* The task
Repeat exactly, and only, the lines from the line bearing "428x802 pixels." through the end of the material. Do not copy the pictures.

# # # # # # #

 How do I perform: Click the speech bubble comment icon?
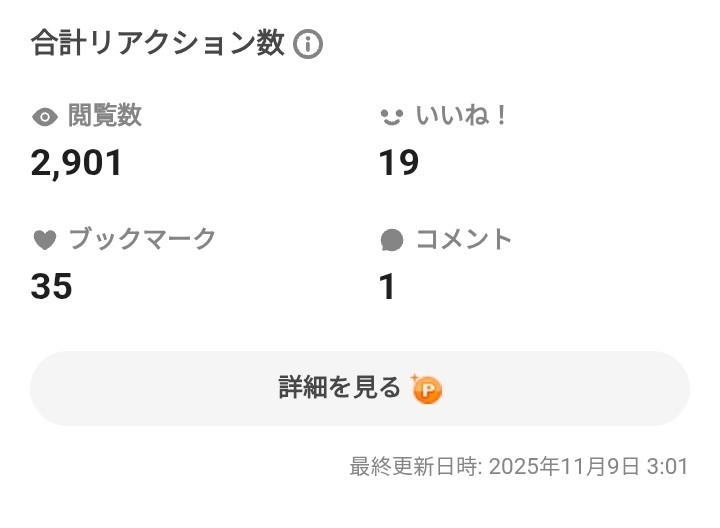[x=392, y=240]
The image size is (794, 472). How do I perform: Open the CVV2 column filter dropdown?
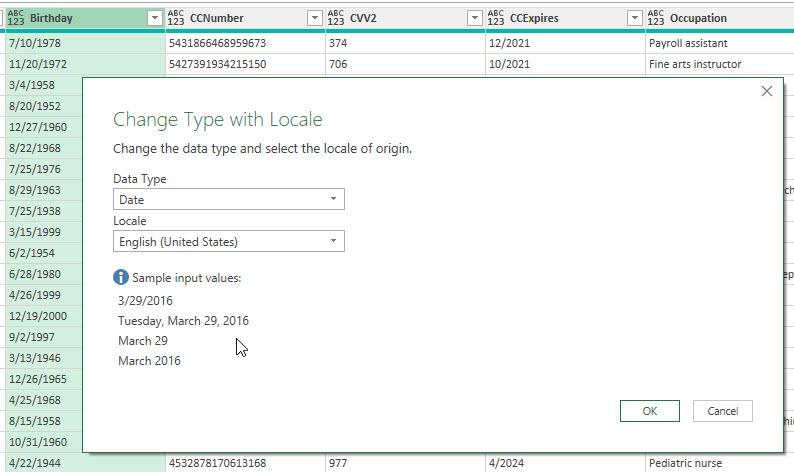click(474, 18)
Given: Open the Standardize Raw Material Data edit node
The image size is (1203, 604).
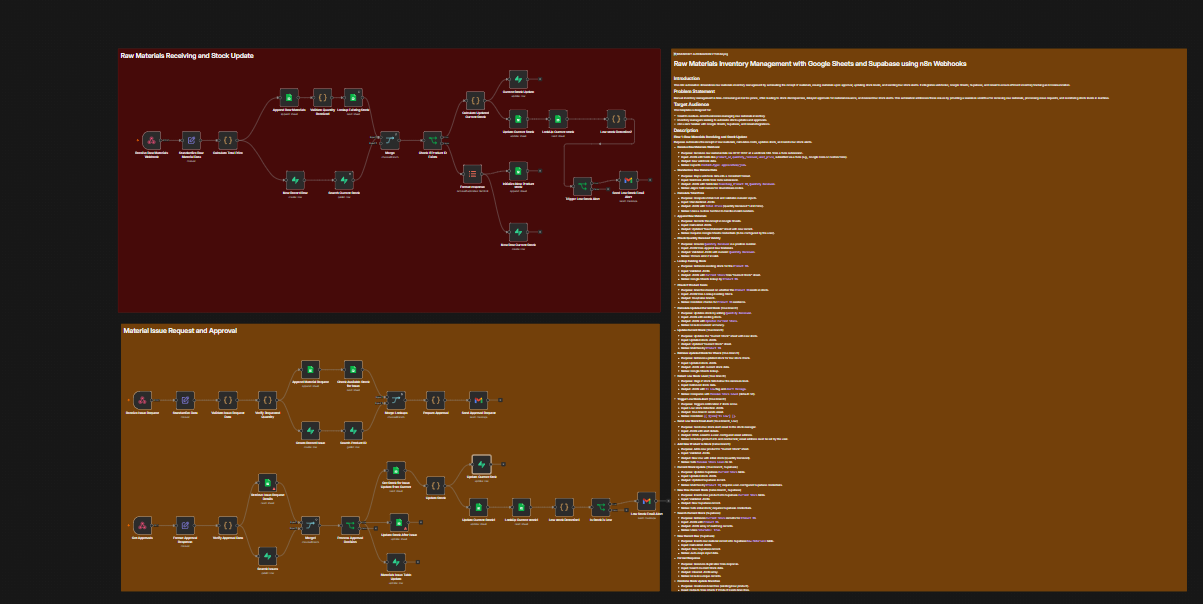Looking at the screenshot, I should tap(190, 140).
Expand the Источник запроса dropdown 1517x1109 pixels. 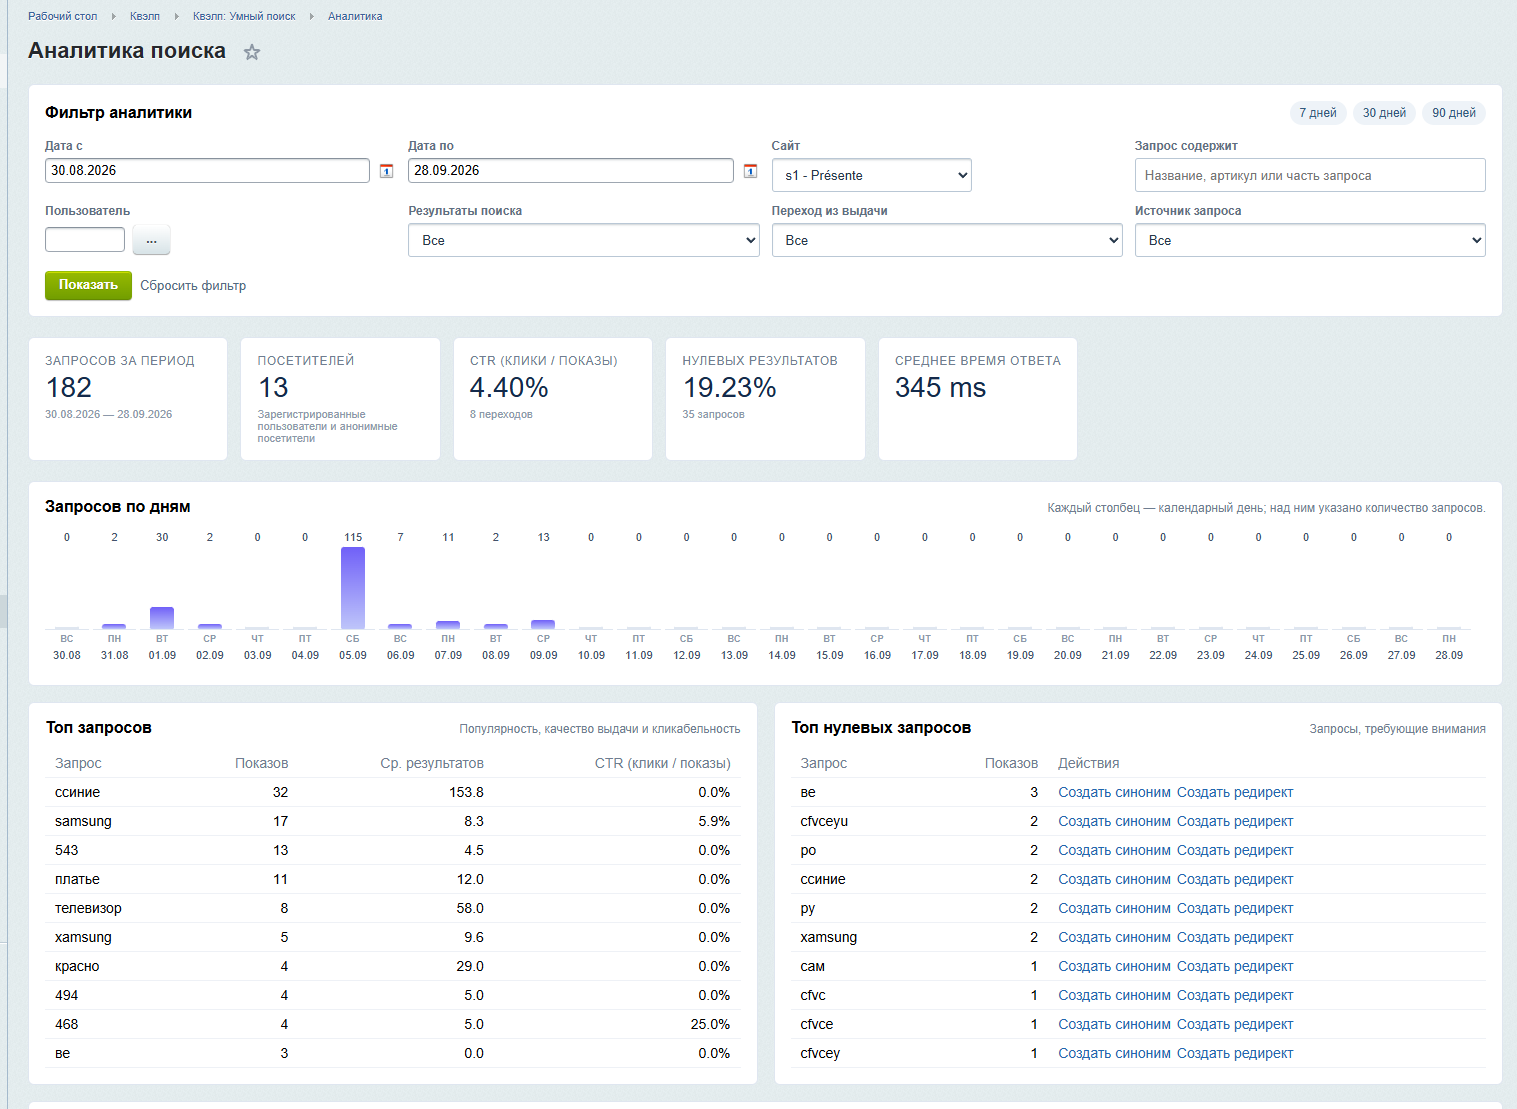[1310, 240]
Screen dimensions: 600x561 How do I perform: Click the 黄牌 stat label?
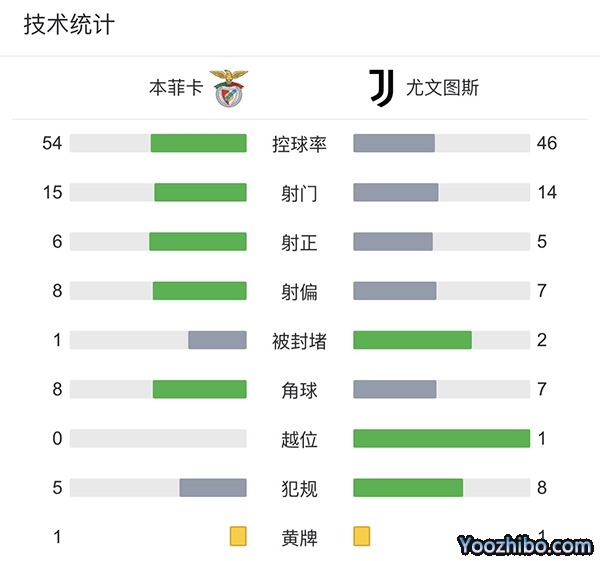pyautogui.click(x=300, y=538)
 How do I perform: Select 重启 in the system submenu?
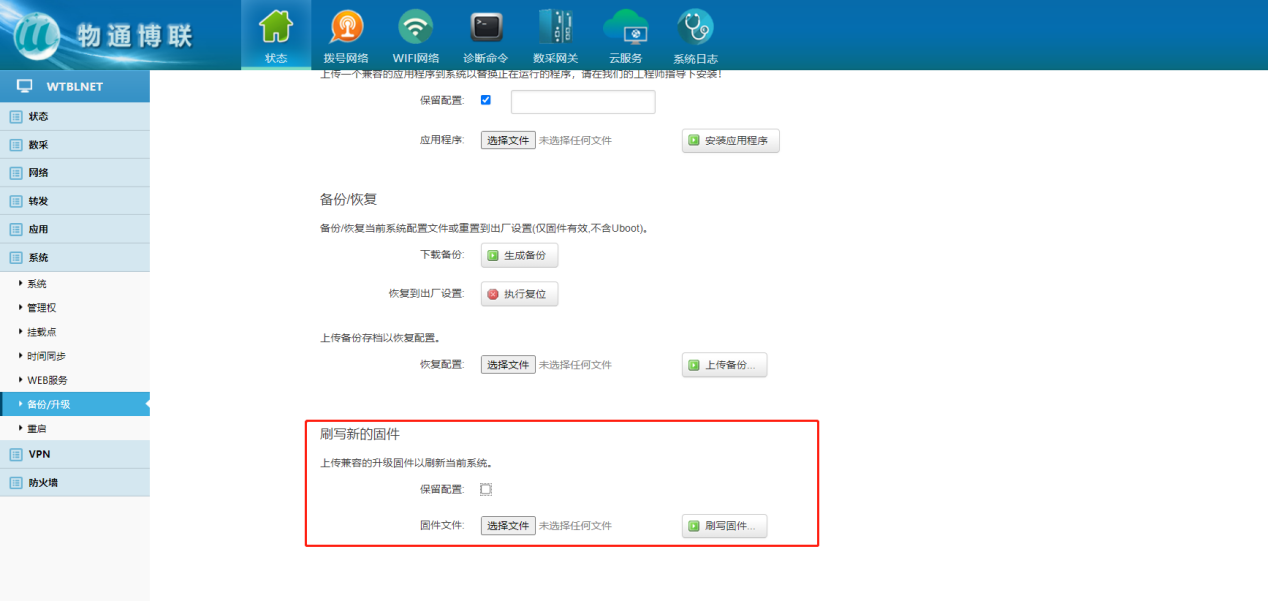37,428
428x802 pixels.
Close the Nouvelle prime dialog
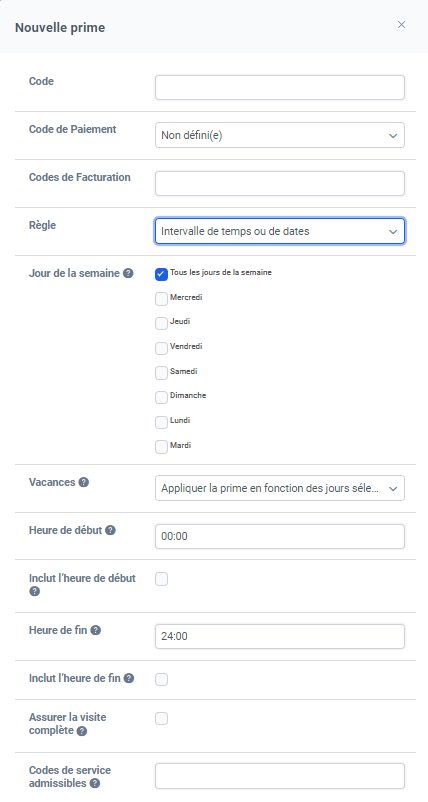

# # # # # # #

* Response
428x802 pixels.
Close the Nouvelle prime dialog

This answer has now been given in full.